Apakah anjing mengandung sifat-sifat Budha?”
“Mu!”
Jawaban tidak-esensial secara filosofi. “Joshu Mu” adalah koleksi koan yang luar biasa. Mumonkan, suatu pertanyaan tradisional yang diberikan kepada murid-murid Zen (hlmn. 93).
Tentu saja, kandungan gizi buku ini banyak. Semuanya “daging”. Namun, saya tertarik pada bagaimana praktik Zen. Dan apa manfaatnya buat kita untuk keterampilan hidup.
Zen mengajarkan. Agar jawaban atas pertanyaan harus diberikan dengan kalimat afirmatif. Seperti diketahui dalam logika formal. Hanya kalimat afirmtif yang dapat diukur benar/ salah. Pada narasi tersendiri, hal ini akan dibahas nanti.
Dalam konteks Zen koan, pertanyaan bagi murid Zen. Logikanya adalah: Semua makhluk memiliki sifat-sifat Budha. Demikian pula seekor anjing sebab dia makhluk.

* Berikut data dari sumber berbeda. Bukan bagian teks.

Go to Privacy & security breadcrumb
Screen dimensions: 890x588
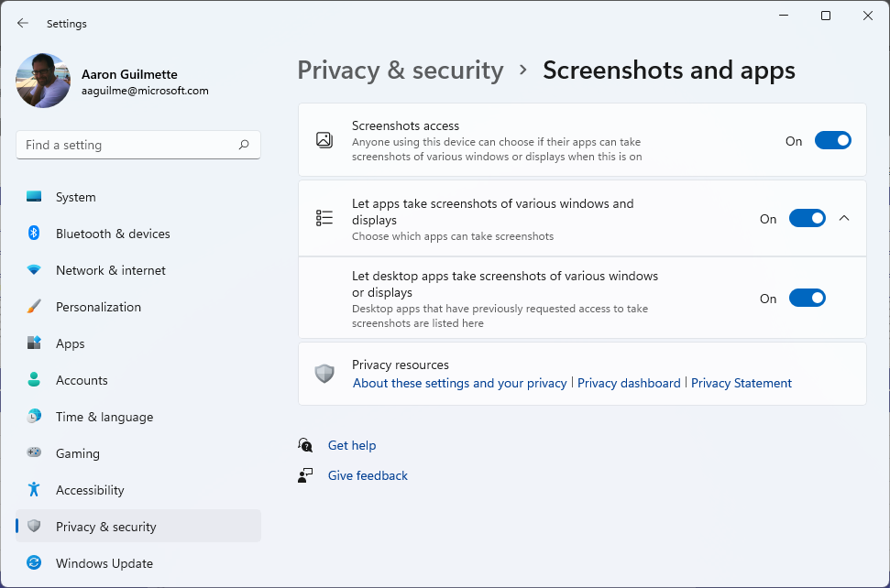pyautogui.click(x=401, y=71)
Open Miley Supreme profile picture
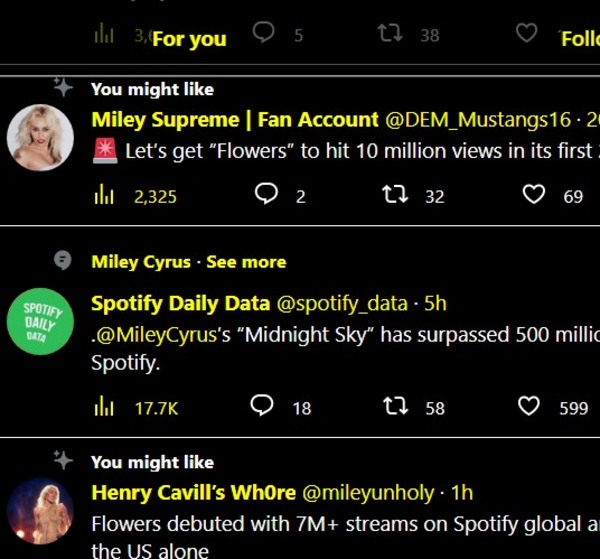The height and width of the screenshot is (559, 600). (x=40, y=137)
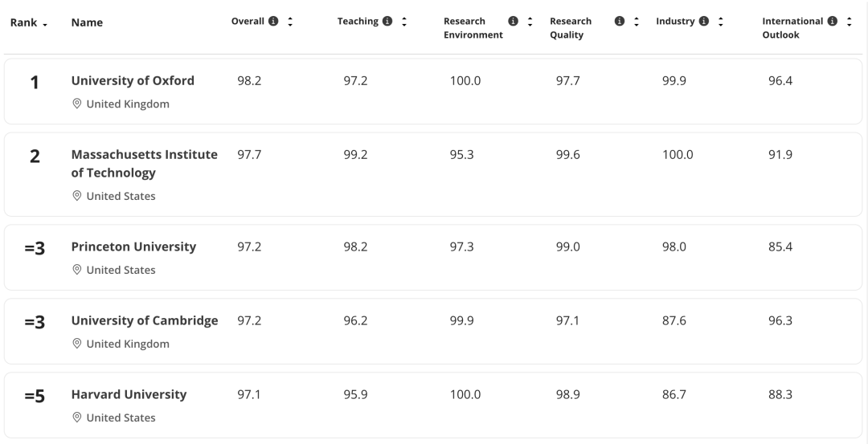The height and width of the screenshot is (444, 868).
Task: Select the Princeton University name
Action: 133,246
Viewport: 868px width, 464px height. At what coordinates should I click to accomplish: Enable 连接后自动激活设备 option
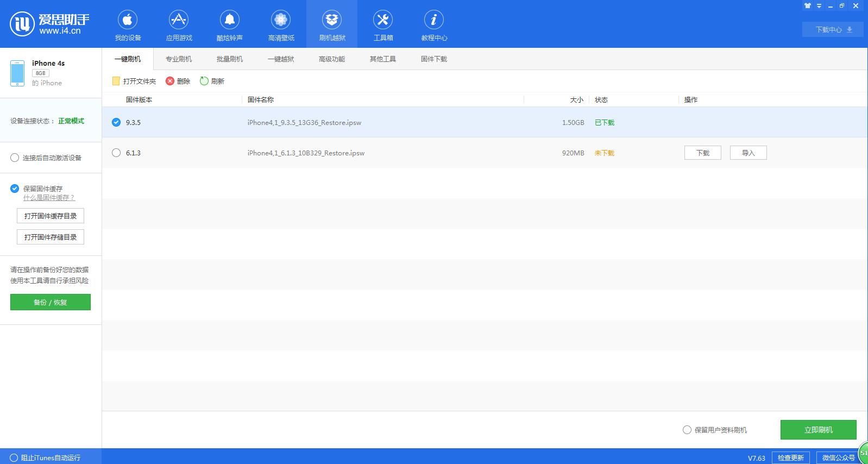[15, 158]
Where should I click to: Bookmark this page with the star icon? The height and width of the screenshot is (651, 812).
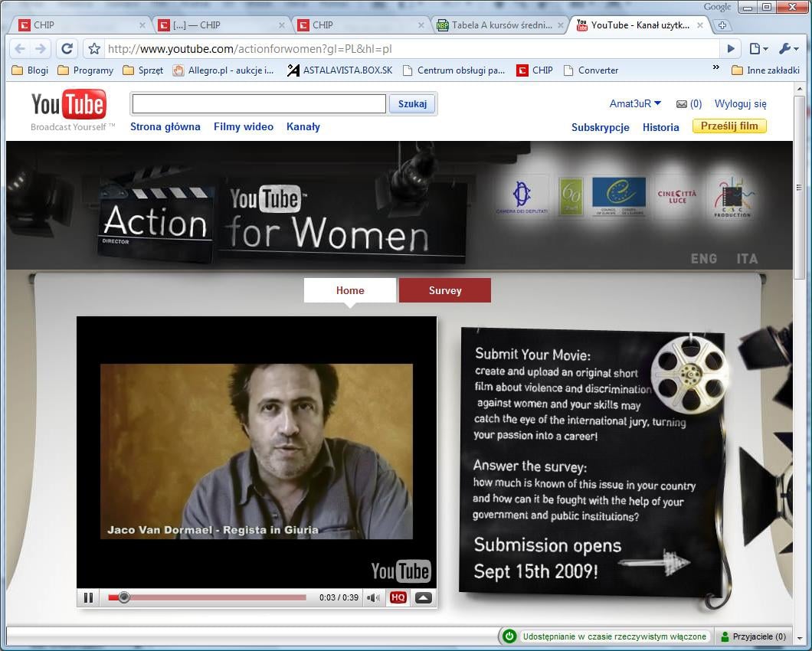click(94, 49)
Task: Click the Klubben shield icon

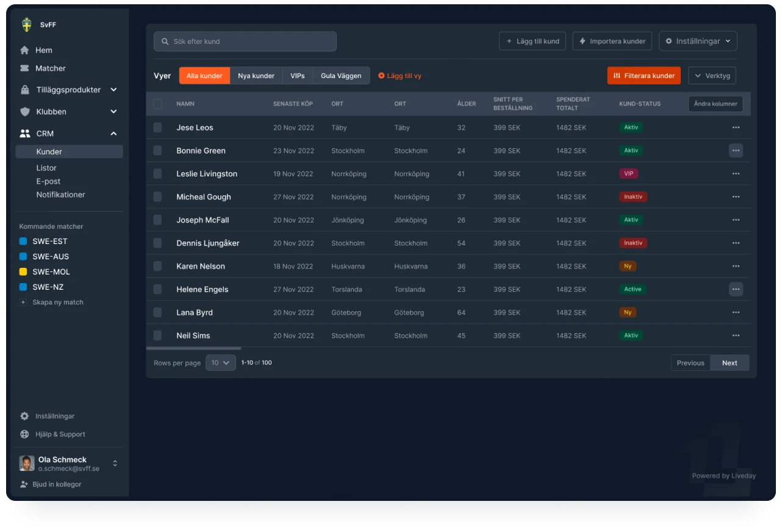Action: point(24,112)
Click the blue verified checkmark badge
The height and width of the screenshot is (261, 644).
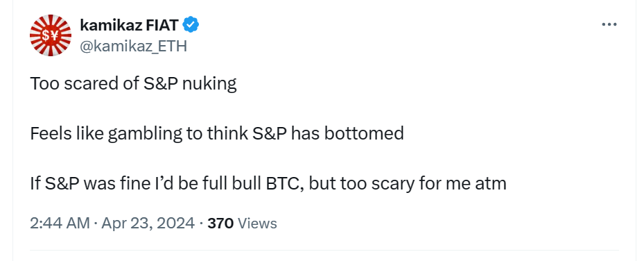pos(191,25)
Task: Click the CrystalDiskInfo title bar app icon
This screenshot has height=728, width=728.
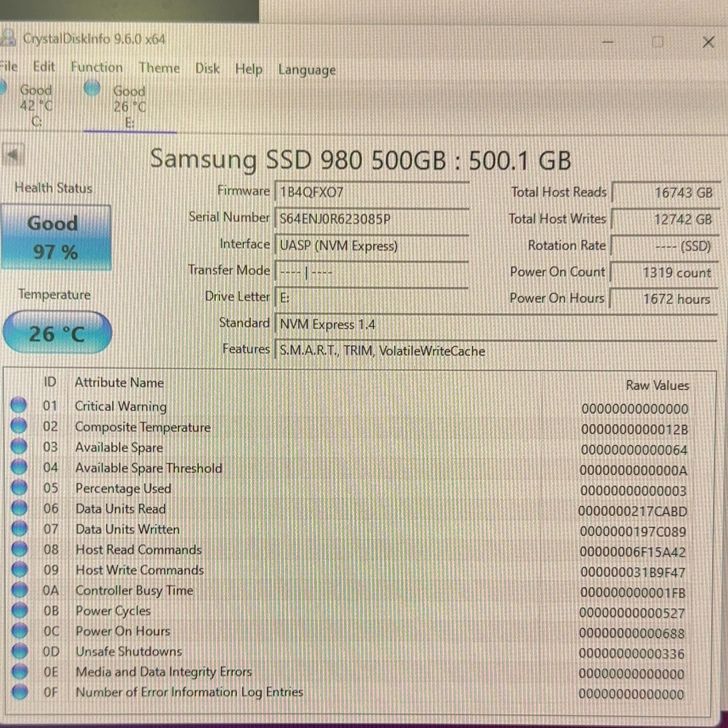Action: point(7,38)
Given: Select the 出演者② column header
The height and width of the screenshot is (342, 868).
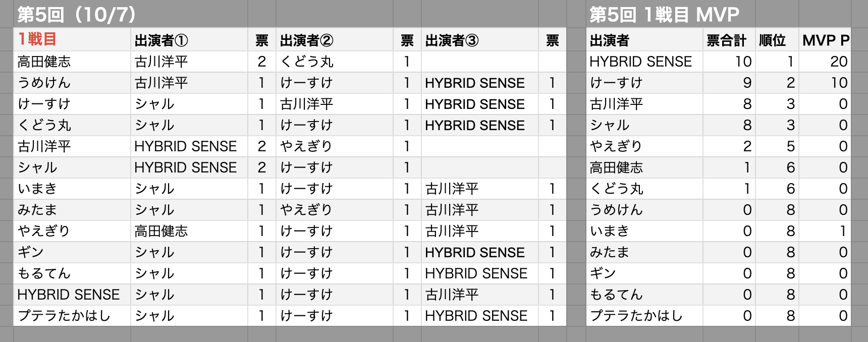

Namun, jawabannya adalah “Mu”. Mengapa? Sebab secara harfiah berarti: tidak sesuatu pun bisa ada tanpa sang ada. Apa artinya?
Metaforanya, bagi yang paham filsafat, adalah konsep “emanasi”. Kok bisa serupa? Bsa saja! Padahal tidak membaca, apalagi menjiplak. Itulah mengapa dalam filsafat kami diajarkan: kebenaran itu bulat. Cara menangkap, mengerti, dan memiliki kebenaran itu yang tidak utuh. Kadang jawaban tidak salah, hanya: belum lengkap.
Para murid Zen sengaja dikondisikan masuk ke dalam puncak keragu-raguan yang luar biasa. Di sana akan terjadi pemurnian motivasi. Dalam dunia persilatan, teknik yang sama pun dilakukan sang guru sebelum menerima muridnya
“Mu” sangat berarti. Dalam bangun logika, sudah masuk ke bentuk-bentuk Deduksi -sebagaimana Organon, khususnya Analytica Priora di mana dikenal 6 bentuk Deduksi sebagai modus, tropos, atau jalan untuk sampai pada kesimpulan.
Kesimpulannya: Semua Deduksi hanya bermuara pada dua deduksi universal yakni fgur pertama dan kedua. Kesimpulan dengan dua premis, masing-masing merupakan kalimat kategorial.
Seperti contoh di atas!
Ujian paling berat Zen justru pada saringan pertama. Misalnya, “Mengapa Saudara ke tempat sepi begini, sementara di kota menawarkan hiburan duniawi yang begitu nikmat? Kembalilah ke kota! Tempat ini sepi. Makanan dan minuman tidak selezat di kota. Saudara tidak akan betah!”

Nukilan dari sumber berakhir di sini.